Entries from a dataset:
══════════════════════════════

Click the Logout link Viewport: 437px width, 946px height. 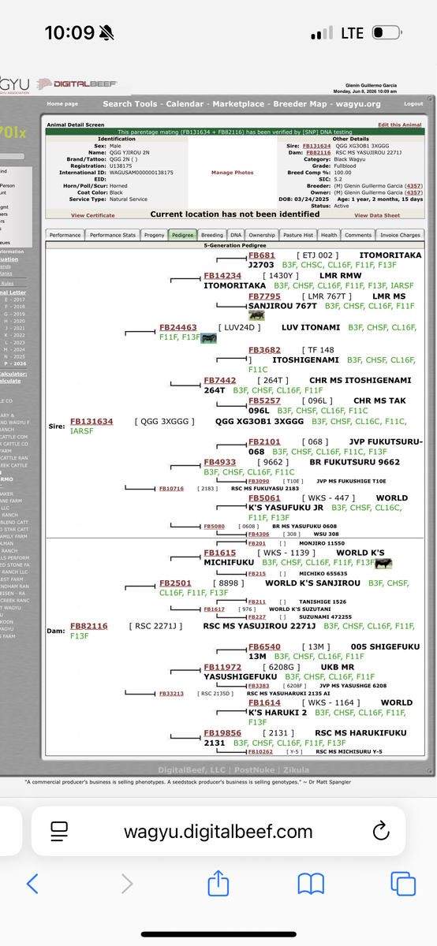tap(413, 104)
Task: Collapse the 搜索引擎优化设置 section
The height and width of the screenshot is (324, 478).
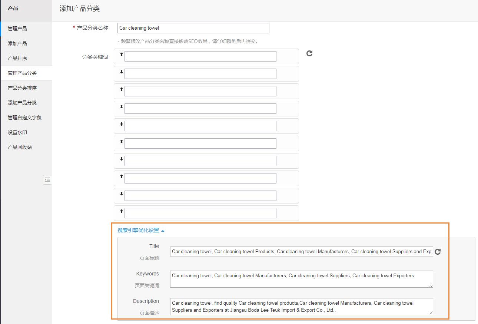Action: (140, 230)
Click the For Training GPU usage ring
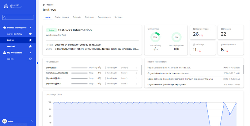The image size is (250, 126). click(x=155, y=37)
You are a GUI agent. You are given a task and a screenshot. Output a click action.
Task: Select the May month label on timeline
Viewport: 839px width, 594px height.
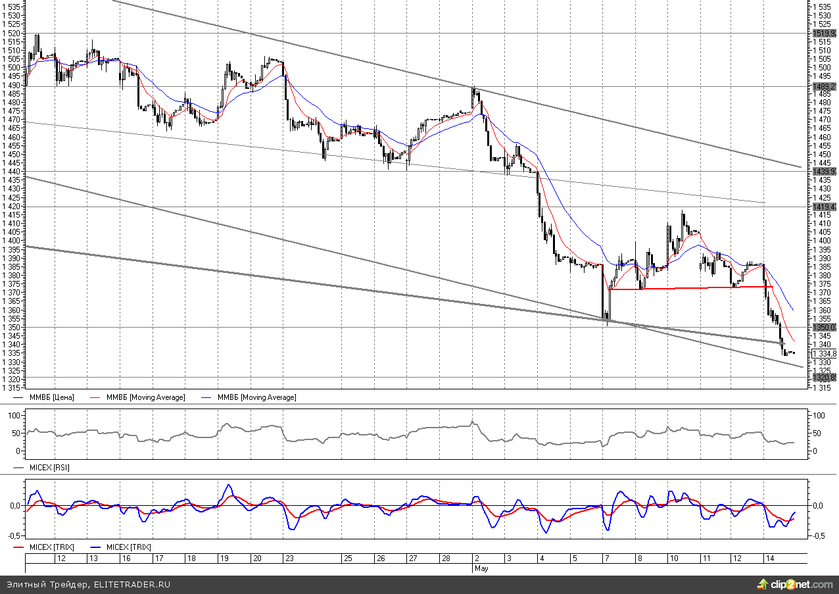pos(480,567)
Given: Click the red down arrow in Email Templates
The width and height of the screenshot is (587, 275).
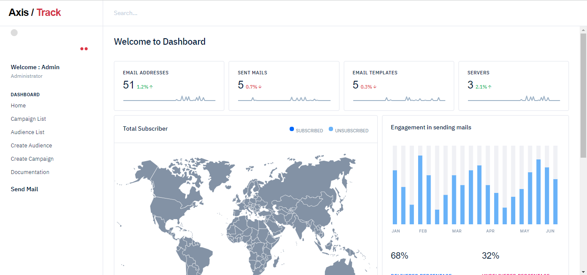Looking at the screenshot, I should (x=375, y=87).
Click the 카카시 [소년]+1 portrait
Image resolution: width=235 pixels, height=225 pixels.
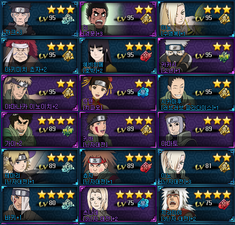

══════════════════════════════

▶ **Exercise prompt**: Set down the entries again word for word, beginning with the line that contains "Click the 카카시 [소년]+1 portrait" and continuing to the end of the entries. Omit the pictures from your answer.

▶ **Response for this exercise**:
Click the 카카시 [소년]+1 portrait
Image resolution: width=235 pixels, height=225 pixels.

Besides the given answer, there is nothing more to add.